REVIEW — “Candyman”
Who can take a sunrise, sprinkle it with dew, cover it with chocolate and a miracle or two? The Candy Man can.
Also, say his name five times in front of a mirror and he’ll split you from groin to gullet, or so goes the legend.
Producer Jordan Peele (Get Out, Us) and director NiaDaCosta realized that Candyman was capable of saying and being much more than just a Black boogeyman. Therefore, the duo have revived the franchise with a take on the Candyman legend that follows the social themes of Peele’s other work while also reclaiming the Black horror icon’s name.
Based on director Bernard Rose’s 1992 film of the same name, Peele and DaCosta’s Candyman reboot opens with mirror-image production stills accompanied by a hauntingly distorted rendition of Sammy Davis Jr.’s “The Candy Man” before returning us to the setting of the original film.
An unsettlingly seductive horror film that slowly unraveled a disturbing legend of vengeance, the first film centered around grad student Helen Lyle (Virginia Madsen) and her research into the Candyman (Tony Todd) urban legend that haunted the Chicago suburb of Cabrini-Green in the early 90s.
Directly influenced by those events, this fourth film in the Candyman series follows artist Anthony McCoy (Yahya Abdul-Mateen II) as he scours the former projects of his youth for artistic inspiration and slowly uncovers that his true origins are intertwined with the legend of Candyman thanks to the helpful guidance of Cabrini-Green resident, William Burke (Colman Domingo), a man with his own connection to the Candyman lore.
For fans of the original film, Abdul-Mateen’s character is baby Anthony all grown up.

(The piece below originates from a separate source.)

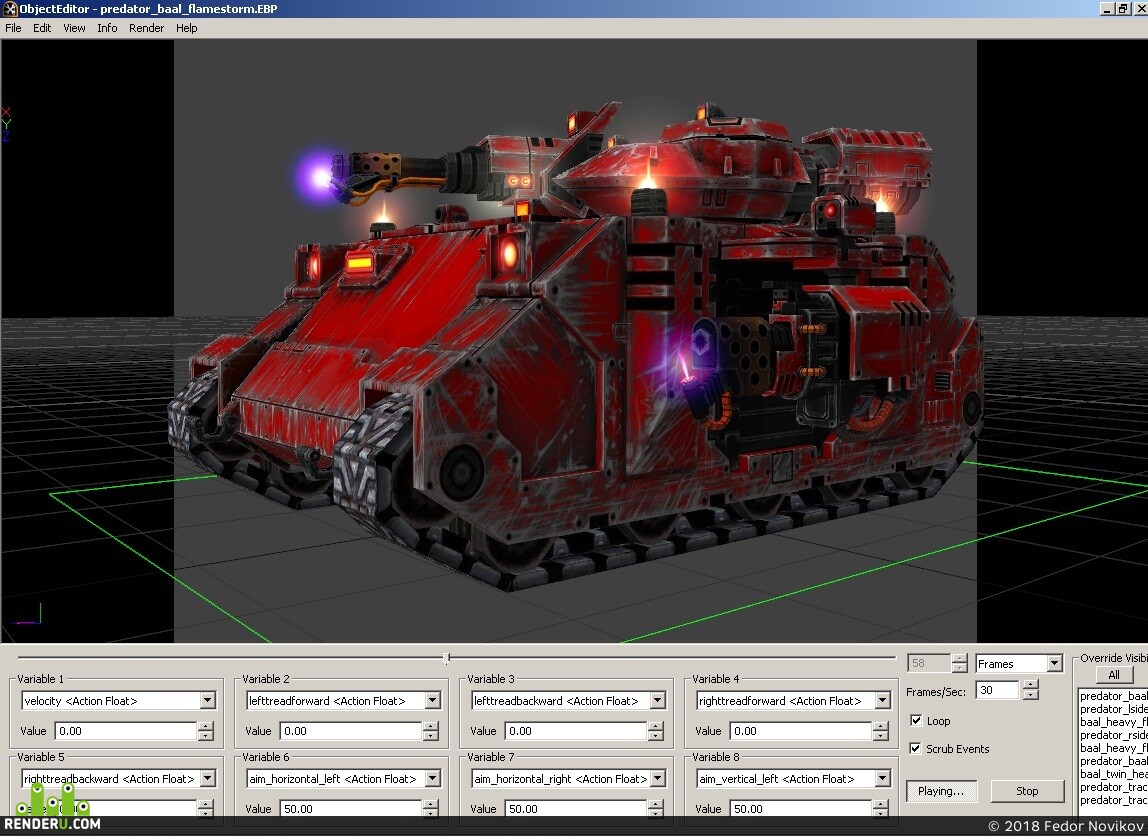Expand the velocity Action Float dropdown
Image resolution: width=1148 pixels, height=836 pixels.
point(208,701)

However, he has no recollection of being kidnapped by the hook-handed Candyman nearly 30 years ago. As Anthony gets entangled in a series of murders, his girlfriend Brianna Cartwright (played by WandaVision’s Teyonah Parris) searches for ways to save him that lead her down dark paths and spooky stairwells that elicit a hilarious hat-tip to Peele’s next horror project: “Nope!”
With every mirrored-reflection and buzzing bee, DaCosta ratchets up the tension. However, instead of assuming a physical manifestation and hypnotically stalking his prey like Todd’s original villain Daniel Robitaille, this film’s Candyman stays in the mirror. While his slayings happen in real life, the manner in which he kills those who summoned him is naked to the human eye.

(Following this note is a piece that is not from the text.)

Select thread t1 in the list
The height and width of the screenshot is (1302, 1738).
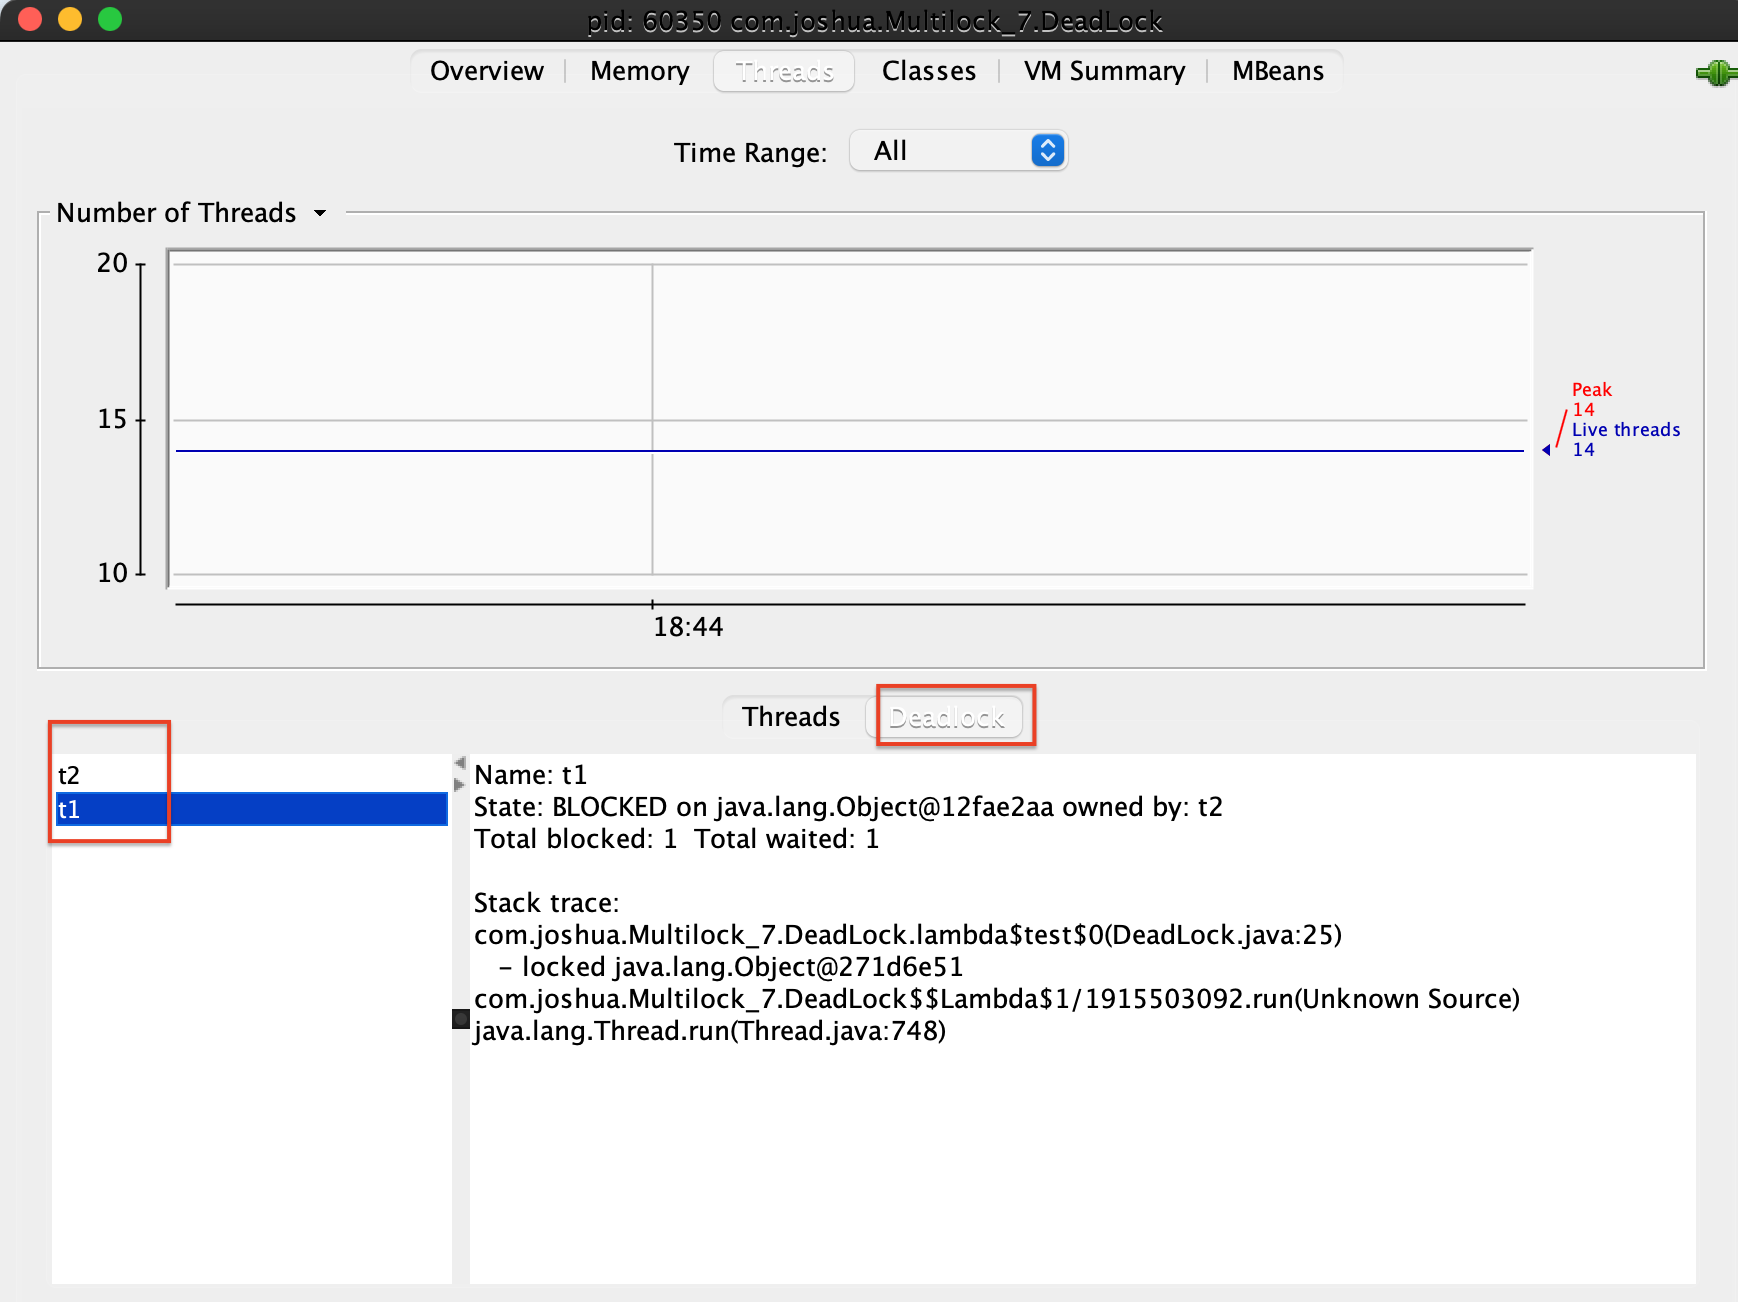coord(69,809)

The choice to contain its villain in the reflective surfaces surrounding his prey is a clever and even more frightening tweak to the Candyman legend—one that DaCosta takes full advantage of with several inventive kill scenes. One such death is particularly shocking as the filmmaker shot it at a distance as the camera silently pulls away from the action.
While this film is a commentary on the gentrification of inner city neighborhoods, it also takes the original Candyman lore into new territory by tackling its history head on in ways that audiences weren’t ready for 30 years ago.
To be honest, the mythology behind the original Candyman, Daniel Robitaille, always confused me. It struck me as odd that a Black man terrorized and murdered a century ago by hateful whites would return to visit that same level of terror on innocent people of color just because he was conjured. You’d think he’d only go for those who wronged him.
It seems that Peele and DaCosta felt the same way as their film reinterprets the urban legend of Candyman as a reckoning—part of a vengeful lineage of those oppressed and destroyed by centuries of racism—and redirects the character’s rage toward (mostly) deserving targets who represent blithe ignorance and continue to perpetuate such bigotry.
Featuring brief appearances by original stars Vanessa Williams, Virginia Madsen, and Tony Todd, the film unveils Candyman’s initial purpose for young Anthony all those years ago and culminates in a final scene that is both terrifying and tragic as it establishes a new legacy and direction for the Candyman franchise.
Rated R, Candyman opens in theaters August 27, 2021.